Trouble Getting Started CUDA/PGI Fortran

Hi Mat,

I meant module size, like for below:

module matrices_1

implicit none
real(8), device, allocatable, dimension (:,:) :: aDev,bDev,cDev

end module matrices_1

allocate(aDev(306,306),bDev(306,306))

size of module = size(aDev) + size(bDev) ??? no??

how can calculate size of aDev??
is it gonna be: size(aDev) = 8 * 306 * 306 bytes???

please advice.

Dolf

size of module = size(aDev) + size(bDev) ??? no??

how can calculate size of aDev??
is it gonna be: size(aDev) = 8 * 306 * 306 bytes???

Sorry Dolf, but I’m still not clear on what you’re asking. To me, “size of module” means the number of lines of source code in a module. Are you trying to calculate the total amount of memory in bytes the module’s data will consume?

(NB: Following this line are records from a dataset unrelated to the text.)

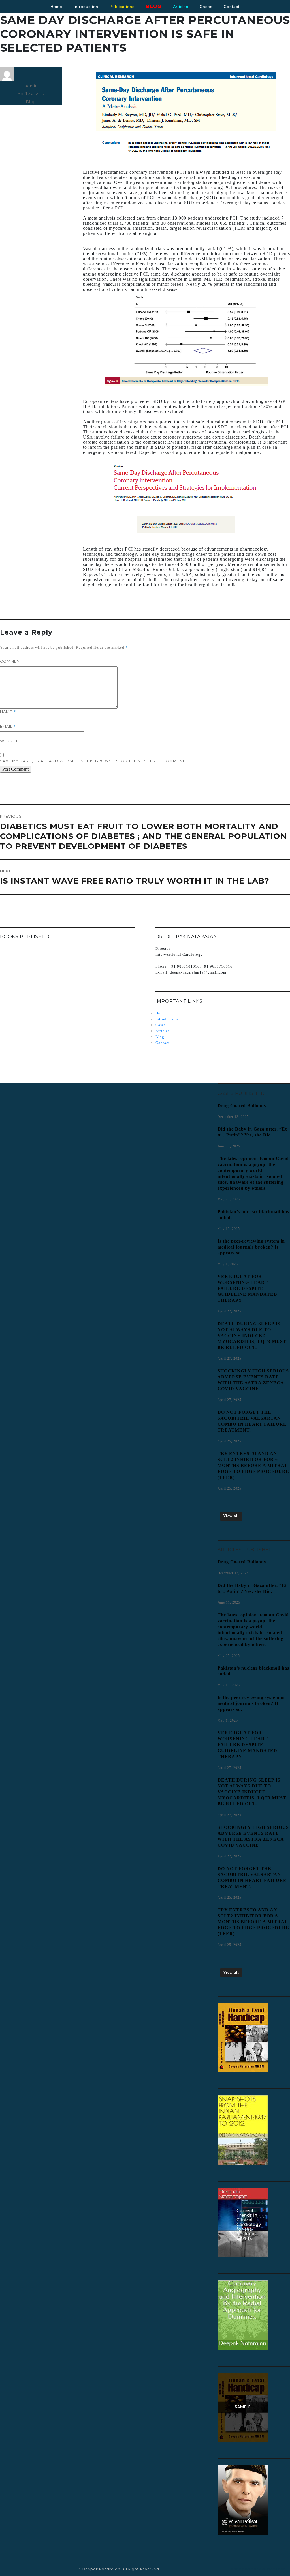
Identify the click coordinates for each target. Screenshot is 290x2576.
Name (8, 711)
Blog (31, 101)
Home (56, 6)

“size” returns the number of element in an array not the number of bytes. So the number of bytes for aDev would be “size(aDev) * kind(aDev)”.

  • Mat

thanks Mat for you patience.
yes, I want to know the following:

  1. how can I calculate memory usage by the module, not how many lines.
  2. what is the maximum limit of memory that I can use.
  3. how can I calculate the memory utilized by a matrix, giving its size and type (real(8)).

by the way, I am using NVIDIA GeForce 640v2, cuda 4.2.
thanks.
Dolf

Hi Dolf,

  1. how can I calculate memory usage by the module, not how many lines.

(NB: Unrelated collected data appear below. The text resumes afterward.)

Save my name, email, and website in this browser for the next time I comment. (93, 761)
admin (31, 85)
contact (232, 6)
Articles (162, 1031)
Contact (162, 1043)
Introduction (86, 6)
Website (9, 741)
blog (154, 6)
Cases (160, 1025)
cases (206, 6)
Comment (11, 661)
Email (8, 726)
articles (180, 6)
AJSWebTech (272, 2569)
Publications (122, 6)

For static module variables, you can either manually calculate them and/or use the Linux “size” command. The BSS and data segments will show the size in bytes of your static module data.

For dynamic allocation, you will need to do this at run time if the size of the allocation is variable. If the size is known, then you can manually calculate the usage.

For local variables, these are stored on the program stack and the exact amount of memory in use will depend upon the calling sequence.

Keep in mind, if you are using OpenMP, private memory is duplicated for each thread and is stored on each thread’s program stack.

  1. what is the maximum limit of memory that I can use.

For static memory with the small memory module it’s 2GB. To go beyond 2GB of static memory, use the medium memory model (-mcmodel=medium).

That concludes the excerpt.